A NEW study has produced the first comprehensive estimate of the prevalence of hereditary angioedema (HAE), a rare but potentially life-threatening genetic condition characterised by episodes of swelling in the skin and mucous membranes. HAE can severely impact quality of life and, in some cases, lead to fatal airway obstruction if not treated promptly.
Historically, HAE caused by C1-inhibitor deficiency (HAE-C1INH) was considered extremely rare, with prevalence estimates ranging from 1.1 to 2.0 per 100,000 people. A less common form, HAE with normal C1-inhibitor (HAE-nl-C1INH), has only recently been recognised, with even lower prevalence figures. However, this study found overall HAE prevalence in the US to be significantly higher, ranging from 2.43 to 2.67 per 100,000 using claims-based data, and 1.84 to 2.13 per 100,000 based on expert-reviewed patient records.
These findings suggest that previous estimates may have underrepresented the true HAE population by excluding HAE-nl-C1INH or patients with atypical presentation. Researchers used a proxy algorithm to identify cases within large insurance claims databases, overcoming the lack of specific diagnostic codes in earlier ICD systems. Sensitivity analyses also helped adjust for underrepresented populations, such as older adults on Medicare.
The study highlights the growing role of real-world data in understanding rare diseases and calls for adoption of ICD-11, which includes dedicated HAE codes, to further improve accuracy. With eight HAE-specific therapies approved since 2008 and increased disease awareness efforts, diagnoses are rising. This in turn makes insurance claims databases a more reliable source for tracking HAE prevalence.

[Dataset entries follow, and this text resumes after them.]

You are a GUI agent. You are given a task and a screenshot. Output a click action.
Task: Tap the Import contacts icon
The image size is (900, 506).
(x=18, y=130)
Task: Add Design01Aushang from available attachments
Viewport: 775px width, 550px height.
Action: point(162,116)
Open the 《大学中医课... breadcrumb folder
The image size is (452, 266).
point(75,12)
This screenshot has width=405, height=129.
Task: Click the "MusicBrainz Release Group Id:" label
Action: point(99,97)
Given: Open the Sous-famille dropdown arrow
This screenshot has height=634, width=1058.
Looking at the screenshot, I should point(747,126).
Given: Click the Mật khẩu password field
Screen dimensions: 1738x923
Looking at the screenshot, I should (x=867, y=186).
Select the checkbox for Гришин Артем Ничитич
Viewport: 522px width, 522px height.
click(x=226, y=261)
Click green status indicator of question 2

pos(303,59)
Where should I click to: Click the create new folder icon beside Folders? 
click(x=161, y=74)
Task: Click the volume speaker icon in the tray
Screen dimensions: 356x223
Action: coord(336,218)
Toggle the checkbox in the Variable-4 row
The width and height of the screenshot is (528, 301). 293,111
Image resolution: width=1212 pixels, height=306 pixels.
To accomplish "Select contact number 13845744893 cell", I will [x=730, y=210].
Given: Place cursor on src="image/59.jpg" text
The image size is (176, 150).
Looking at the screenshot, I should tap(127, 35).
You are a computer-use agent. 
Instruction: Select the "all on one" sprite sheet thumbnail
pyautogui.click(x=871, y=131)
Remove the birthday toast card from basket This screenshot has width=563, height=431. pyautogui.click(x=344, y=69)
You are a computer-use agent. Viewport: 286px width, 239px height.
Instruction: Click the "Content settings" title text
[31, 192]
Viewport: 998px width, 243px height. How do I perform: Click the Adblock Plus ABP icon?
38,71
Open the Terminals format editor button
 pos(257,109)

While the study acknowledges some limitations, such as gaps in data from Medicaid recipients and the uninsured, it marks a major step forward in quantifying the burden of HAE in the US. These prevalence figures will help guide future research, support development of new treatments, and ensure better access to care for patients living with this serious condition.
Reference
Castaldo AJ et al. Establishing a hereditary angioedema prevalence for the United States using a large administrative claims database. Ann Allergy Asthma Immunol. 2025;DOI:10.1016/j.anai.2025.05.018.